A special exhibition opens in the Tower Museum this week focusing on the story of Londonderry’s historic cannon, marking National Heritage Week.
The week is a celebration of local heritage sites encouraging people to explore some of the fascinating historic assets right on their own doorstep and enjoy a wide range of heritage related events.
It also coincides with the City’s Walls 400 programme which this year marks the 400th anniversary of the City’s historic Walls.
The exhibition opened on Monday and will run until August 25, highlighting the story of what is regarded to be Europe’s largest collection of cannon of known provenance.
Once known for their deafening thunder unleashed during the two 17th century sieges, the cannon now have a more peaceful role in ornamenting the bastions and ramparts of the Walled City.
The exhibition provides insights into how the cannon were used, lost and restored over the past 400 years and will also display a collection of mortar and cannon artefacts.
Mayor of Derry City and Strabane District, Councillor Michaela Boyle, said: “The Walls have come to life this summer with a wide range of animation and events marking their historic 400 year anniversary.

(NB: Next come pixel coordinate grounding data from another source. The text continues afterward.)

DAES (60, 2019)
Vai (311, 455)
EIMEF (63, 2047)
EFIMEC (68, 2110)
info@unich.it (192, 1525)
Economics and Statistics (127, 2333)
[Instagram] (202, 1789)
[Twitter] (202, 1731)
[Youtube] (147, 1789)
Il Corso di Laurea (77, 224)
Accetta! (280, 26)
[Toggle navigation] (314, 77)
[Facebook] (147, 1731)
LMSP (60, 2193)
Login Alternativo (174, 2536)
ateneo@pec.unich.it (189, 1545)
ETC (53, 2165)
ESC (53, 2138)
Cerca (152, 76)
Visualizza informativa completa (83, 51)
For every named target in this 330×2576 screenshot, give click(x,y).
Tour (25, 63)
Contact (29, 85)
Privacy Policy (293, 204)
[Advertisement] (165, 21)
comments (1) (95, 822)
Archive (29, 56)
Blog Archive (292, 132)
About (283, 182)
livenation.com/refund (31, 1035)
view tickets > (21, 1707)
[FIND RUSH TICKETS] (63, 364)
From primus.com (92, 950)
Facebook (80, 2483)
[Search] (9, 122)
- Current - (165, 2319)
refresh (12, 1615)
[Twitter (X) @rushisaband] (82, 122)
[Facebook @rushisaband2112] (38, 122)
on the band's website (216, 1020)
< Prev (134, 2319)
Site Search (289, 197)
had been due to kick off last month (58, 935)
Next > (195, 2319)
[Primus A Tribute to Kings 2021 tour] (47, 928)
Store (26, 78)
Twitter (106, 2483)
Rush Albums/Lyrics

She added: “This exhibition will shine a light on one of the most important historic assets associated with the Walls story, and reveals more about the origins of the historic cannon that played such a key role in some of the city’s most dramatic events.”
The exhibition is part of a longer term project to raise awareness of the significance of the cannon to ensure their future preservation.
The project is led by Derry City and Strabane District Council and is supported by the Heritage Council for Ireland’s Irish Walled Towns Network.
Maura Fitzpatrick, Heritage Development Officer with the council, said: “While the exhibition is an opportunity to showcase some of the artefacts we hold in the cannon collection, the focus is very much on the long-term preservation and promotion of these artefacts as a valuable historic asset for the city.
“We are fortunate that we know so much about the provenance of these cannon so it is important that we preserve them for future generations.”